AbstractVector vs AbstractRange: length vs size -- which is fundamental?

It appears that julia master has changed a behavior from previous versions, and now size for an AbstractRange is defined as (length(r),) instead of the previous behavior where length was defined as prod(size(r)). This makes length a more fundamental function than size, which, fair enough, seems to be the right thing for 1D arrays. However this puts AbstractRanges at odds with AbstractVectors, since AbstractVectors rely on the previous behavior. As an exampe:

julia> struct CustomArray{T,N,A<:AbstractArray{T,N}} <: AbstractArray{T,N}
       parent :: A
       end

julia> Base.size(a::CustomArray) = size(a.parent)

julia> Base.axes(a::CustomArray) = axes(a.parent)

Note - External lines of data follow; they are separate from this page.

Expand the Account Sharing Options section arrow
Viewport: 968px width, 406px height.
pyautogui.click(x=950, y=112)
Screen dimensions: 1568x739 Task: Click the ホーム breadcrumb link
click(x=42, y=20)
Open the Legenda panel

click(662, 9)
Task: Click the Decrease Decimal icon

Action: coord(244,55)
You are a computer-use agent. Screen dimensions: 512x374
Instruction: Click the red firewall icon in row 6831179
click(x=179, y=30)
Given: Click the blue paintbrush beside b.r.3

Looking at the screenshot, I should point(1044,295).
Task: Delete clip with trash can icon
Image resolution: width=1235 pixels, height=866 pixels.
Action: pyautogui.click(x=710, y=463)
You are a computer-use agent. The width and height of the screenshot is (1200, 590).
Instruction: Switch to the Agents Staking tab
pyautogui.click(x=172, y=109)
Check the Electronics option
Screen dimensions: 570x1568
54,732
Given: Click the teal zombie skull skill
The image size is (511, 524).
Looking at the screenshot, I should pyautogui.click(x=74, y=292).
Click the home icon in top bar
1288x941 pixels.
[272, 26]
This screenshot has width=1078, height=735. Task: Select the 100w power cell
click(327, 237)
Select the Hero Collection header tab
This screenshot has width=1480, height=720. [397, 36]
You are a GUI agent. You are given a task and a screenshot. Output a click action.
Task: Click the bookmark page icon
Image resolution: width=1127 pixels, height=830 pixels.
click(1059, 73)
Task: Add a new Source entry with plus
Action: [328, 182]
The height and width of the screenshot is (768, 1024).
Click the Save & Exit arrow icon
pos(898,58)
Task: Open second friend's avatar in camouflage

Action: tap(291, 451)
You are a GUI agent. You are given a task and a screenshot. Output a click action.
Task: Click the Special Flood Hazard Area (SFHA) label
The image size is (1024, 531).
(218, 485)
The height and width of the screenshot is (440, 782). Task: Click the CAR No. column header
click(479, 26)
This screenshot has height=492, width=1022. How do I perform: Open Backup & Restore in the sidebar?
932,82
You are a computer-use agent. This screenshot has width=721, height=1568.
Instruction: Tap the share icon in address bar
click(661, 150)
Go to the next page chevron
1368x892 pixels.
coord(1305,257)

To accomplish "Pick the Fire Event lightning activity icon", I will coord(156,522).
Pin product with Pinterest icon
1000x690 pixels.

julia> Base.getindex(a::CustomArray{<:Any,N}, i::Vararg{Int,N}) where {N} = getindex(a.parent, i...)

julia> CustomArray(3:4)
2-element CustomArray{Int64, 1, UnitRange{Int64}}:
 3
 4

julia> CustomArray(3:4) |> length
2

julia> CustomArray(3:4) isa AbstractVector
true

this works correctly on nightly. Now

julia> struct CustomRange{T,A<:AbstractRange{T}} <: AbstractRange{T}
       parent :: A
       end

julia> Base.size(a::CustomRange) = size(a.parent)

julia> Base.axes(a::CustomRange) = axes(a.parent)

julia> Base.getindex(a::CustomRange, i::Int) where {N} = getindex(a.parent, i)

julia> Base.step(a::CustomRange) = step(a.parent)

julia> CustomRange(3:4)
3:1:4

julia> CustomRange(3:4) |> length
ERROR: length implementation missing
[...]

julia> CustomRange(3:4) isa AbstractVector
true

It’s a bit nonintuitive that for AbstractRanges one needs to define length whereas for AbstractVectors one needs to define size. Although breakages caused by this change may be explained as “missing methods”, perhaps this behavior should be documented better if this is the intent? Should one always define both methods anyway, even though this might be redundant?

3 Likes

This came up for a suggested topic and went unanswered.

According to the Base interfaces documentation, for iterators length is more fundamental for general iterators since your options are:

  1. Do not implement either length or size if Base.IteratorSize(IterType) in (Base.IsInfinite(), Base.SizeUnknown()) .
  2. Implement just length if Base.IteratorSize(IterType) == Base.HasLength()
  3. Implement length and size if Base.IteratorSize(IterType) isa Base.HasShape

https://docs.julialang.org/en/v1/manual/interfaces/

1 Like

AbstractArrays such as ranges definitely fall in type-3, for which presumably we need to define both length and size. The only issue that remains is that the docstring for length(A::AbstractArray) states that it defaults to prod(size(A)), which seems to indicate that length comes for free with size. Maybe the docstring doesn’t need to specify this, especially if the expectation is that length needs to be implemented by the developer.

2 Likes

The fallback for length(::AbstractArray) is useful. What’s problematic here is that there’s a specific method for AbstractRanges which throws an error, which is inconsistent with other AbstractArrays.

Maybe this should be discussed on the PR which introduced this:
https://github.com/JuliaLang/julia/pull/40382
CC: @jameson

1 Like